* [EXCERPT TO READ]
☆ ☆ ☆ ☆ ☆

Re: [PATCH] mm/slub: Reduce memory consumption in extreme scenarios

All of lore.kernel.org
 help / color / mirror / Atom feed

From: "chenjun (AM)" <chenjun102@huawei.com>
To: Vlastimil Babka <vbabka@suse.cz>,
	"linux-kernel@vger.kernel.org" <linux-kernel@vger.kernel.org>,
	"linux-mm@kvack.org" <linux-mm@kvack.org>,
	"cl@linux.com" <cl@linux.com>,
	"penberg@kernel.org" <penberg@kernel.org>,
	"rientjes@google.com" <rientjes@google.com>,
	"iamjoonsoo.kim@lge.com" <iamjoonsoo.kim@lge.com>,
	"akpm@linux-foundation.org" <akpm@linux-foundation.org>,
	Hyeonggon Yoo <42.hyeyoo@gmail.com>
Cc: "xuqiang (M)" <xuqiang36@huawei.com>,
	"Wangkefeng (OS Kernel Lab)" <wangkefeng.wang@huawei.com>
Subject: Re: [PATCH] mm/slub: Reduce memory consumption in extreme scenarios
Date: Fri, 17 Mar 2023 11:32:15 +0000	[thread overview]
Message-ID: <344c7521d72e4107b451c19b329e9864@huawei.com> (raw)

☆ ☆ ☆ ☆ ☆

* [STORED RECORDS]
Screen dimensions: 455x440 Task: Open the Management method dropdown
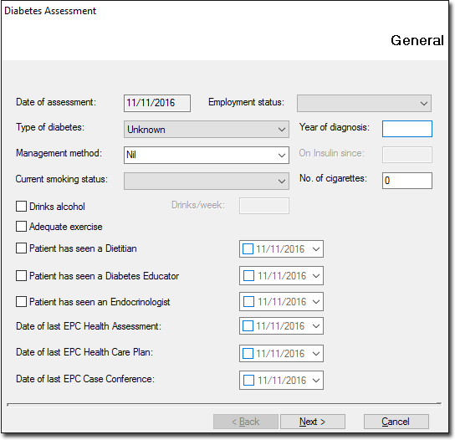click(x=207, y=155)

☆ ☆ ☆ ☆ ☆

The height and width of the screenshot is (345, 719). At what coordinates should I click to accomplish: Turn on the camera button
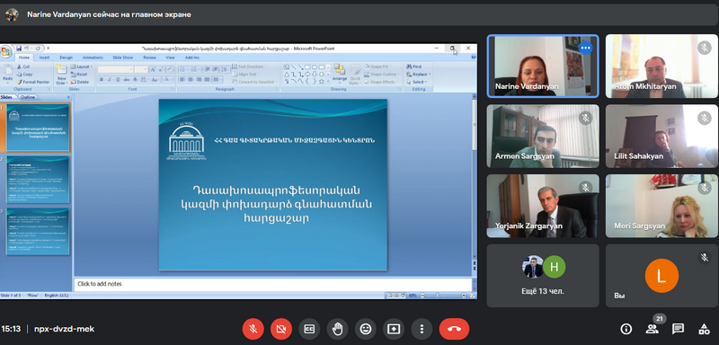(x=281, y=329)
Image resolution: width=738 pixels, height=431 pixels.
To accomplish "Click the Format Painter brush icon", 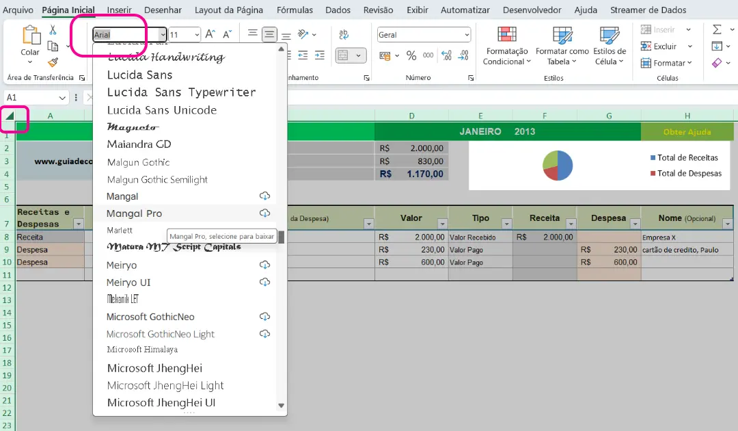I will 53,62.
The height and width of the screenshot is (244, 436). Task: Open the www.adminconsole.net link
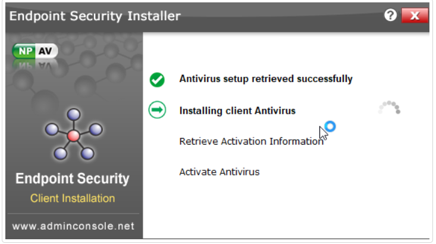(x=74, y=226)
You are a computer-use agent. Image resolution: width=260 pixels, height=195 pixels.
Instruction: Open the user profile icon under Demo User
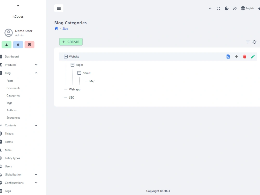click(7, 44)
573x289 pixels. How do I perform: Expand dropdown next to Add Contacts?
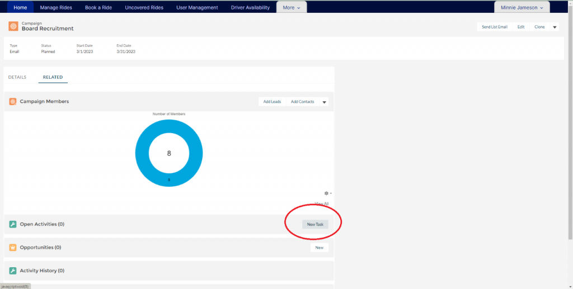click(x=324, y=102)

☆ ☆ ☆ ☆ ☆

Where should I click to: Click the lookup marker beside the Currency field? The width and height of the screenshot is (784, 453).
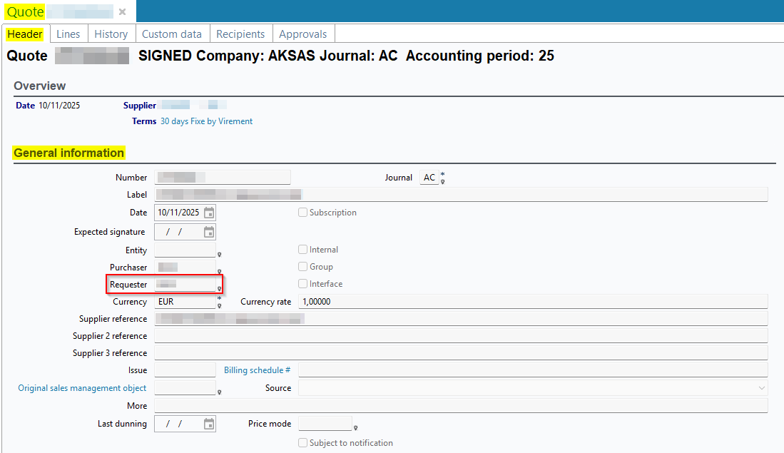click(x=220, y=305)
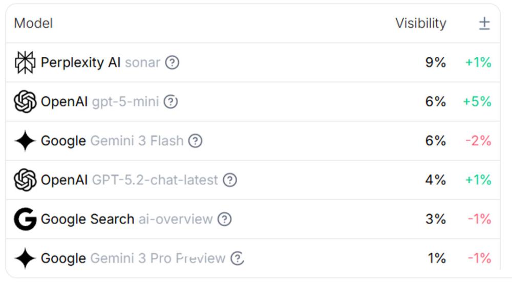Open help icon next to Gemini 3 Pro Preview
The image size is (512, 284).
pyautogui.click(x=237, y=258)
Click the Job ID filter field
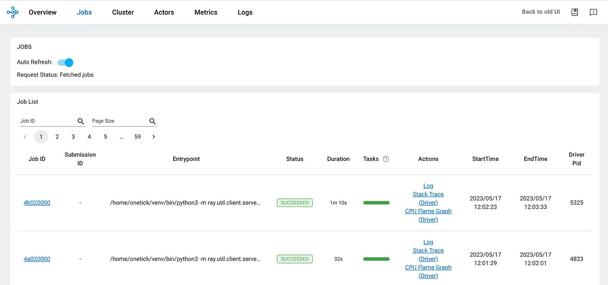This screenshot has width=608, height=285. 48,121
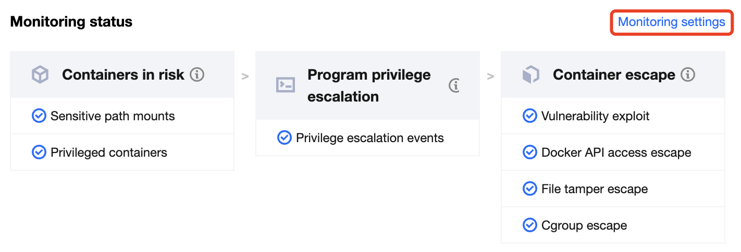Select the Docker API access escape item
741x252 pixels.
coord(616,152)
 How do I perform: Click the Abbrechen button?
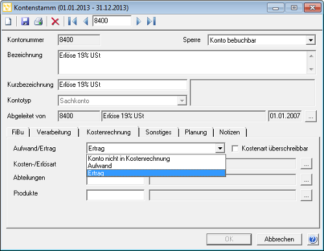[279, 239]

☆ ☆ ☆ ☆ ☆

* [OBJECTIVES]
1 > According to the mailing-list message, on what date and at what time was the reply sent?
2 > Arrange as a numbered list the part of the records that opens with the line containing "You are a computer-use" and closes with the line containing "click(x=324, y=102)", both lines included. Omit blank lines and leave the pictures out of the answer.
The mailing-list message and the records come from unrelated sources.

* [IN RESPONSE]
1 > Fri, 17 Mar 2023 11:32:15 +0000

2 >
1. You are a computer-use agent. Image resolution: width=260 pixels, height=195 pixels.
2. Instruction: Open the user profile icon under Demo User
3. click(7, 44)
4. 573x289 pixels. How do I perform: Expand dropdown next to Add Contacts?
5. click(x=324, y=102)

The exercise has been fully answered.